Data for review

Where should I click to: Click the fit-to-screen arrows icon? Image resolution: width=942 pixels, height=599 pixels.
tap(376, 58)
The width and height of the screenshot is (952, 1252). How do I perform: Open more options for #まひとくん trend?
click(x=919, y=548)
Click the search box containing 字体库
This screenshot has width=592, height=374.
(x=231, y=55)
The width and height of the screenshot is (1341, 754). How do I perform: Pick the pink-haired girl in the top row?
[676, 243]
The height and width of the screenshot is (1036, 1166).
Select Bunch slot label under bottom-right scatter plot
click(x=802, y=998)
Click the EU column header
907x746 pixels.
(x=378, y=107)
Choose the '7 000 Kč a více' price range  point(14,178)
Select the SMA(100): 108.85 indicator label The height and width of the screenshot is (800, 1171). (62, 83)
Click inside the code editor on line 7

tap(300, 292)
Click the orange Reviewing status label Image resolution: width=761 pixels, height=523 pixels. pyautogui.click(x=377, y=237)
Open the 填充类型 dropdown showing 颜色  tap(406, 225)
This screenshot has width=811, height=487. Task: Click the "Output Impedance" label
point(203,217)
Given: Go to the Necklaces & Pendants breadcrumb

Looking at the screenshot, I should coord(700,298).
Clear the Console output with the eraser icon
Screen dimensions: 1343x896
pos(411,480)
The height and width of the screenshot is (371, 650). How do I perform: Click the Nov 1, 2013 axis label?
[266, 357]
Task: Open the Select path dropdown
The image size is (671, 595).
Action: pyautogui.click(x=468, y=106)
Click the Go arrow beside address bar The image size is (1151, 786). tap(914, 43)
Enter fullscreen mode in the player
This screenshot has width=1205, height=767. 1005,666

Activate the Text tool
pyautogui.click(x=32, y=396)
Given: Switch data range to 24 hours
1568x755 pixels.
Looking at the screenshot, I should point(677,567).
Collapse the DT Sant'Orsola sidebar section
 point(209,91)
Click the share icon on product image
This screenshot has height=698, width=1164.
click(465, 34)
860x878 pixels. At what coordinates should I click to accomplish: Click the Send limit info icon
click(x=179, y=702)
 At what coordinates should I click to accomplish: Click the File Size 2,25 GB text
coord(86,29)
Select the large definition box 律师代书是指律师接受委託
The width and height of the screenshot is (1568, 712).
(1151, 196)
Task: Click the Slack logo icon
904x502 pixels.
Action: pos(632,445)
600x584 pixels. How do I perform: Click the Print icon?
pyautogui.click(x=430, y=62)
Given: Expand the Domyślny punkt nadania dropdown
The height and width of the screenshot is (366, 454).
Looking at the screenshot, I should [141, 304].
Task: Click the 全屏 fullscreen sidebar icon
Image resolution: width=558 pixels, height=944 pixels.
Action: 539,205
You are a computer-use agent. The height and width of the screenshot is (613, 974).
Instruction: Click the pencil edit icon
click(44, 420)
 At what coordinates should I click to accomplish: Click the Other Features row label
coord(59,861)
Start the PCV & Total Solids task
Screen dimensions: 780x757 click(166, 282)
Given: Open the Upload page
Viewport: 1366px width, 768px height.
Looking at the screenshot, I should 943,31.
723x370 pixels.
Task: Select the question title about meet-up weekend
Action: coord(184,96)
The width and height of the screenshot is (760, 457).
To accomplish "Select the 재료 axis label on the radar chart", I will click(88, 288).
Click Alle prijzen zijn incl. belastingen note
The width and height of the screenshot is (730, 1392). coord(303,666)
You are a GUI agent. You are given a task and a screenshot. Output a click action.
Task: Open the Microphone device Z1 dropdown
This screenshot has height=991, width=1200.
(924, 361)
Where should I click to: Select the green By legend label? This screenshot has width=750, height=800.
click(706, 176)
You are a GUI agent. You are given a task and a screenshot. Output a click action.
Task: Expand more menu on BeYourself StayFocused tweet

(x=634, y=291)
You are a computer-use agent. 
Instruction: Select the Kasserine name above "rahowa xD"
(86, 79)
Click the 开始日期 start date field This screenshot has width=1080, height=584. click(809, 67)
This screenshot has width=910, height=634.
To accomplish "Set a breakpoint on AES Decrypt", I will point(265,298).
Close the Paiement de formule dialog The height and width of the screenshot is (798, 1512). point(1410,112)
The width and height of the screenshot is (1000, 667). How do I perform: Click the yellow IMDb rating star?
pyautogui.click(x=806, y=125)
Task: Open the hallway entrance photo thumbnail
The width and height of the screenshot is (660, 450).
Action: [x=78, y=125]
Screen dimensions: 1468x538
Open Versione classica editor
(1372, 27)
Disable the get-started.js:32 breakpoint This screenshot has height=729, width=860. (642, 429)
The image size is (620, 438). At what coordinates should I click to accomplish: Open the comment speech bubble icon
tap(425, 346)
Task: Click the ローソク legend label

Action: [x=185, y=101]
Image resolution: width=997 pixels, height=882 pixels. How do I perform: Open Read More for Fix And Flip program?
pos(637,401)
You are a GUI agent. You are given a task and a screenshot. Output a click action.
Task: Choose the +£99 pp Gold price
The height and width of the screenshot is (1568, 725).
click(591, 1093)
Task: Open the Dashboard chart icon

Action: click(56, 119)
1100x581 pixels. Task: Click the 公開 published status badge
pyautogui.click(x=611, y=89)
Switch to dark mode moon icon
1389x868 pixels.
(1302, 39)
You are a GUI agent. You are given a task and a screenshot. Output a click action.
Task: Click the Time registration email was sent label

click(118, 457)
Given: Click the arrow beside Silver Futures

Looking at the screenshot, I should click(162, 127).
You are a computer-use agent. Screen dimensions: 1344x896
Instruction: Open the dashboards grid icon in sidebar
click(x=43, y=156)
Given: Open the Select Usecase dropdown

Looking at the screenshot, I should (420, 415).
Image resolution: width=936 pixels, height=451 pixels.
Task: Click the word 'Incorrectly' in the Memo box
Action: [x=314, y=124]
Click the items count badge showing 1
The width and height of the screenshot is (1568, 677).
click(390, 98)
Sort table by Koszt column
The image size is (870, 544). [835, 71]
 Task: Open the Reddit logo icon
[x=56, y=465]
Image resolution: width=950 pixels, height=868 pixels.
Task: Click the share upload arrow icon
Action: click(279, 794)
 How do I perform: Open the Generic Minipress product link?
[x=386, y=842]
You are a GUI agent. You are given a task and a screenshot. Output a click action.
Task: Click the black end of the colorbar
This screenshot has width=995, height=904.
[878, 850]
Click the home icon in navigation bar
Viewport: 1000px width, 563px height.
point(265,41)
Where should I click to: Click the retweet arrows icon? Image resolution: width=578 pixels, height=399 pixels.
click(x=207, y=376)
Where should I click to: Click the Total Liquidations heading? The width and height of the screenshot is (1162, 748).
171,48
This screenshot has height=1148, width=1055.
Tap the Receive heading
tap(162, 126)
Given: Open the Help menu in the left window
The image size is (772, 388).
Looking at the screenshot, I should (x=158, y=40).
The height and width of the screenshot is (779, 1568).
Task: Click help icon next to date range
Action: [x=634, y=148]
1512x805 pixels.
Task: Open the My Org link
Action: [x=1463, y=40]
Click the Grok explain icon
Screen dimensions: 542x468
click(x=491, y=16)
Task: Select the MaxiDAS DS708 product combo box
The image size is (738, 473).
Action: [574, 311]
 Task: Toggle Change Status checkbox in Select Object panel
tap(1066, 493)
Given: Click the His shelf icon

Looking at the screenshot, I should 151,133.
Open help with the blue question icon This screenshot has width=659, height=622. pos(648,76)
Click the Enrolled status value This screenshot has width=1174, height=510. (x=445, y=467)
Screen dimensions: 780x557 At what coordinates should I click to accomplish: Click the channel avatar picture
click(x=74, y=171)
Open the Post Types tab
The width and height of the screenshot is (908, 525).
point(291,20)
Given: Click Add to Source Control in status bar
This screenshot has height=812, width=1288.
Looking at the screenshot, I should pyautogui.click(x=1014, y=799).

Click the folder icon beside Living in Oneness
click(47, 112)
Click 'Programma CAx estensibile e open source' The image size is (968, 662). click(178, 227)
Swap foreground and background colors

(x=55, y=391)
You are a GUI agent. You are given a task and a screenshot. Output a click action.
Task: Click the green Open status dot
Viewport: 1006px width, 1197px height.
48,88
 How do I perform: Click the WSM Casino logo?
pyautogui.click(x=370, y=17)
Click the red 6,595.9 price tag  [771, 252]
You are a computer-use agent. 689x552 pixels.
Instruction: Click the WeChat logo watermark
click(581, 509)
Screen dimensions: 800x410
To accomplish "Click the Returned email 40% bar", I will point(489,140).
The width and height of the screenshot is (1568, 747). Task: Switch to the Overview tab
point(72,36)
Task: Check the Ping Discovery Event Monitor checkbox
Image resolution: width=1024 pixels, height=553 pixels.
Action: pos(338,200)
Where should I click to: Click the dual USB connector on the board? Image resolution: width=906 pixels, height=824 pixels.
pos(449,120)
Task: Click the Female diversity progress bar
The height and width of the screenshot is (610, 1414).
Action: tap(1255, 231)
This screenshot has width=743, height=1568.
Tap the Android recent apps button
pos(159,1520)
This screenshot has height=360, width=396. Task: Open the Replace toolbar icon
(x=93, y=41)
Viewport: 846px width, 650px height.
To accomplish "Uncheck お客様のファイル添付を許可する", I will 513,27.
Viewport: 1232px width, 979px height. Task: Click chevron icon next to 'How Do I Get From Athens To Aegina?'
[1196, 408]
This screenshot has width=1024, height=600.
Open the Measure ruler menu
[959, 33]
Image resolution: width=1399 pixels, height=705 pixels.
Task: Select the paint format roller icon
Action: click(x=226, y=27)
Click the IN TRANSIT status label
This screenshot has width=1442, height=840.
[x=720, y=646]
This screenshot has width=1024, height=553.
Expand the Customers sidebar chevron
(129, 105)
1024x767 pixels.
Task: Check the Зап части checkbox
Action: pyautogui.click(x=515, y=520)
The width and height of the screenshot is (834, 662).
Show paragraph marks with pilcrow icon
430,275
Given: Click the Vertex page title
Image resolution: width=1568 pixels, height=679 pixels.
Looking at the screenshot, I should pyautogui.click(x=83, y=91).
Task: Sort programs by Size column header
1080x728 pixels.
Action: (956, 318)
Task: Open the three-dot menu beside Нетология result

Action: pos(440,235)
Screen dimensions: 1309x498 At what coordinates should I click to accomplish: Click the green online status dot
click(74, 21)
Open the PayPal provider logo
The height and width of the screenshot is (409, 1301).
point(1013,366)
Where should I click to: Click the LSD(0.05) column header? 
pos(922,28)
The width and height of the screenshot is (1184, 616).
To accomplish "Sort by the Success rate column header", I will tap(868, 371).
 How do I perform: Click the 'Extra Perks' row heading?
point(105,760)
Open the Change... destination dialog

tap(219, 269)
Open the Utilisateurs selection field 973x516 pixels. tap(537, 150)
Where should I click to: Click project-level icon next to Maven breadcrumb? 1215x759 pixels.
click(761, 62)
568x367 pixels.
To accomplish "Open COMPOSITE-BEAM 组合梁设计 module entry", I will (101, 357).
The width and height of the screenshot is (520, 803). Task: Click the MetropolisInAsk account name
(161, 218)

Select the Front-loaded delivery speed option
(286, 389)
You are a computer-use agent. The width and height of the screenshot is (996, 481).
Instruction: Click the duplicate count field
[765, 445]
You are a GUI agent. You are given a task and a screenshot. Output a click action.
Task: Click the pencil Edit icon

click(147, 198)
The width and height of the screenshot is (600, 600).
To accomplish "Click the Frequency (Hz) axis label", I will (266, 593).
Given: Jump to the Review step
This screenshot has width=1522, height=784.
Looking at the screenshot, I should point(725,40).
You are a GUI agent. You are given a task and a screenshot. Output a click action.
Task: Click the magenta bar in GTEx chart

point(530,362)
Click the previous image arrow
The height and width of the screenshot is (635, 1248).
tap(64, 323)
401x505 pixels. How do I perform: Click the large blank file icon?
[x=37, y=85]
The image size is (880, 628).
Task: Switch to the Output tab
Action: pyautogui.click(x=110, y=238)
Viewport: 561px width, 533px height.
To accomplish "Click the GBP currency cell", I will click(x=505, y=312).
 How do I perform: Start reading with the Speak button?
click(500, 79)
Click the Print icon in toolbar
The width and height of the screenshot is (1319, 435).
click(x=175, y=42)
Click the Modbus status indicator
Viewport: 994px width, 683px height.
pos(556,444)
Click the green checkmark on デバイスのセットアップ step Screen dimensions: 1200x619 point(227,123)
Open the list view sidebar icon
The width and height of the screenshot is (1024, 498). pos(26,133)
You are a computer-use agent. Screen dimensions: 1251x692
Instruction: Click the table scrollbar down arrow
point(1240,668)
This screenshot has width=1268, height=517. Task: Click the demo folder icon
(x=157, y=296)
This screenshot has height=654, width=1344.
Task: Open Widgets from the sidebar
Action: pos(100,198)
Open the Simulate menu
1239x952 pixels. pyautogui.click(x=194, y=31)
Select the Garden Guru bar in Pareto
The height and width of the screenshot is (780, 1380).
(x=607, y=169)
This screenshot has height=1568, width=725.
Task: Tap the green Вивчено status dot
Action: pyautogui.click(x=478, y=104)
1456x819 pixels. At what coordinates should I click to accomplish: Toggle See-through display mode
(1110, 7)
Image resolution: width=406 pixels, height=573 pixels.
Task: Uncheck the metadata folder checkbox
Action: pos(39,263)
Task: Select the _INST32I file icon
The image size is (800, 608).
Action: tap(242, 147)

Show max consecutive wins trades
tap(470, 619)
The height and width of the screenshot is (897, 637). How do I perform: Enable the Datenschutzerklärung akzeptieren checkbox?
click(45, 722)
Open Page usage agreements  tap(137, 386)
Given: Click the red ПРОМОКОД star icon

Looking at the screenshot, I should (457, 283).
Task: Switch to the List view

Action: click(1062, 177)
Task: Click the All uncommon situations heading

What the exercise asks
Find all the lines containing "price" in the material, then copy them.

Result of this exercise
Choose the '7 000 Kč a více' price range  point(14,178)
Task: Choose the +£99 pp Gold price
Click the red 6,595.9 price tag  [771, 252]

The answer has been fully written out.